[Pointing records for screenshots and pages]
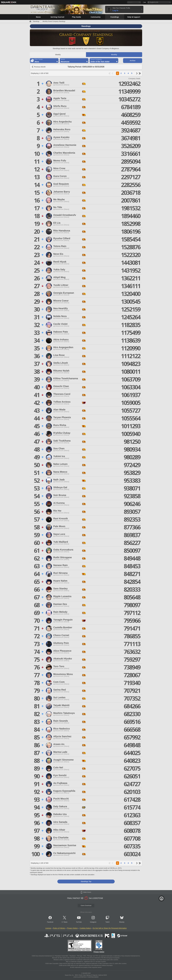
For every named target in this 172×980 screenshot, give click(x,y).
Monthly (114, 54)
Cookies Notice (85, 928)
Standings (36, 21)
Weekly (58, 54)
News (65, 922)
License (48, 928)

** GOAL **
Write out all the lines of the entries above, requests included, but shift every coordinate in the answers by -41. Leave out the pictures.

** EXPECTED ANSWER **
For every named target in this 172×980 screenshot, give click(x,y).
Monthly (73, 13)
Cookies Notice (44, 887)
Standings (-5, -20)
Weekly (17, 13)
News (24, 881)
License (7, 887)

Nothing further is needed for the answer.